- [Required work]
Copy every line of the records below where the word "agent" occurs.
##### Supplied data #####
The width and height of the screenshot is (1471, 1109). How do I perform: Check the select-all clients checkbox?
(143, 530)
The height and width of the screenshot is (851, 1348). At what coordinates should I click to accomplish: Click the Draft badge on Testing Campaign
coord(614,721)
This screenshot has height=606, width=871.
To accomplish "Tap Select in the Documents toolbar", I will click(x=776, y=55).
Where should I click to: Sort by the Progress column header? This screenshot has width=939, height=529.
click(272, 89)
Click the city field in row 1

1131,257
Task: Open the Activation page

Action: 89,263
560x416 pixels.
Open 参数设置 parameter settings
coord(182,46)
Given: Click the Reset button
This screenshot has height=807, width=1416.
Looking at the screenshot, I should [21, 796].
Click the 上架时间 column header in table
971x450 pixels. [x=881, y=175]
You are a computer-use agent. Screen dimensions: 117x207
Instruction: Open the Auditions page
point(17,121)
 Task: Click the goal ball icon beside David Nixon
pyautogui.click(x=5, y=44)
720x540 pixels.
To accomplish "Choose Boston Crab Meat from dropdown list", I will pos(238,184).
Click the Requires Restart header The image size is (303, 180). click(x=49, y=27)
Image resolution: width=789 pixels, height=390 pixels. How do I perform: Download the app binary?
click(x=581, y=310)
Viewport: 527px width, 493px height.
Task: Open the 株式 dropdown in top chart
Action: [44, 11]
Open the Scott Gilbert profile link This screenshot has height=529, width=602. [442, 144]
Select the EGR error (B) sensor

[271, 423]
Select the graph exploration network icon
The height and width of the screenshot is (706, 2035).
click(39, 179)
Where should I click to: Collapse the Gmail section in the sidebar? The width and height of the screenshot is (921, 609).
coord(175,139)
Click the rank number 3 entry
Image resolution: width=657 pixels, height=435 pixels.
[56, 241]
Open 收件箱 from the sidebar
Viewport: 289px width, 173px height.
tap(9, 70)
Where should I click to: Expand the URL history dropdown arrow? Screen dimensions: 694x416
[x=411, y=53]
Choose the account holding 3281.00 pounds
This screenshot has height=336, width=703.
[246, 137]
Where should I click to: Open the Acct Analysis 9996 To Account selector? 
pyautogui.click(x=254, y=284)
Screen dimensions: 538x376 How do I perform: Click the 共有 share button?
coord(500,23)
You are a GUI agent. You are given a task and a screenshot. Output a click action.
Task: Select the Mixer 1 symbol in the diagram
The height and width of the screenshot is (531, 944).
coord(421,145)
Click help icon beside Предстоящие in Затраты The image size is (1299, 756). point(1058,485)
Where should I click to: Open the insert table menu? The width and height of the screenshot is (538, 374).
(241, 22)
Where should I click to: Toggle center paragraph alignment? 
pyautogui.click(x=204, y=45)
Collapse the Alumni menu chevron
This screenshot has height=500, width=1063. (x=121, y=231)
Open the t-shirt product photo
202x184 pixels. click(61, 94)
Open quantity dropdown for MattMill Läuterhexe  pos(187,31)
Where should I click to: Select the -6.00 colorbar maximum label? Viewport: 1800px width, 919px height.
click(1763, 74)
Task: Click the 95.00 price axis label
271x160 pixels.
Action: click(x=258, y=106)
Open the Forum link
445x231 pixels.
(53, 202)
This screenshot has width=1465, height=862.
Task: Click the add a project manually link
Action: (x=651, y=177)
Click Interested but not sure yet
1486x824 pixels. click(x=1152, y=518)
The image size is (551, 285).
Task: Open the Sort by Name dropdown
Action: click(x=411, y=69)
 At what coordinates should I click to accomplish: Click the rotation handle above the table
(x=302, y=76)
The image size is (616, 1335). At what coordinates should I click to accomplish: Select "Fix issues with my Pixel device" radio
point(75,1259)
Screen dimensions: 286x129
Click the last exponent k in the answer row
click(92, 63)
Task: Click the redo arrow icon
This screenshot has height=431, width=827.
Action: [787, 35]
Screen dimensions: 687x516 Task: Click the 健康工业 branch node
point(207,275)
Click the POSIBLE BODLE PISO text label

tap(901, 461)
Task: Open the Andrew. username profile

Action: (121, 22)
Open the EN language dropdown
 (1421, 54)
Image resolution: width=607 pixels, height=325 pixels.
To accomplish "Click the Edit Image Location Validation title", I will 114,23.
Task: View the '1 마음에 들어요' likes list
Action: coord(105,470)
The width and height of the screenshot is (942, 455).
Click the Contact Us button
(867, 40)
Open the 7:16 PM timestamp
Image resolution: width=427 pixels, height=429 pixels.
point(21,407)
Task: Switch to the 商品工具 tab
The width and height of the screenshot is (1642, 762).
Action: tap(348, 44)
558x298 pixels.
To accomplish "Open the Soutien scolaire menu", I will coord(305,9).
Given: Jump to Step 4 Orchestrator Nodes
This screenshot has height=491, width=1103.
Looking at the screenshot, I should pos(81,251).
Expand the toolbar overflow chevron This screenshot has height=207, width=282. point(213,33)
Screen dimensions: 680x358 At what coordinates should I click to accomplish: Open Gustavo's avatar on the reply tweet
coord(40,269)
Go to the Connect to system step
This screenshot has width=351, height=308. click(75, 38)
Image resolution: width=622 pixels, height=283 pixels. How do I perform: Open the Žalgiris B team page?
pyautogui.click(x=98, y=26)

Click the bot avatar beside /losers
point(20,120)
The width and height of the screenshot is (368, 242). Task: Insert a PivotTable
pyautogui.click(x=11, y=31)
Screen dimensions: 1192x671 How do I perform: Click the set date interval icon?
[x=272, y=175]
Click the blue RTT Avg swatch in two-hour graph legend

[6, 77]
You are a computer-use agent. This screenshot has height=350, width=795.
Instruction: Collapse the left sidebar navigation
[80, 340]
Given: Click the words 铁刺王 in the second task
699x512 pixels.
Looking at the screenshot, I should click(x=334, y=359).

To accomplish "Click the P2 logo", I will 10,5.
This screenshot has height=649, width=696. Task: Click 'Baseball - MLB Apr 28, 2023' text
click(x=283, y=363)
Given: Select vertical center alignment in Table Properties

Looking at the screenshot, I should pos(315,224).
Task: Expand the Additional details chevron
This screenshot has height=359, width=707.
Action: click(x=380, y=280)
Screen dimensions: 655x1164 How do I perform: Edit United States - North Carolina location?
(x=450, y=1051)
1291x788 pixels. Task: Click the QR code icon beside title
#####
- [Completed exercise]
You are a computer-use agent. Screen dimensions: 117x207
You are a GUI agent. You are given a task and a screenshot. Output a click action.
You are a computer-use agent. This screenshot has height=350, width=795.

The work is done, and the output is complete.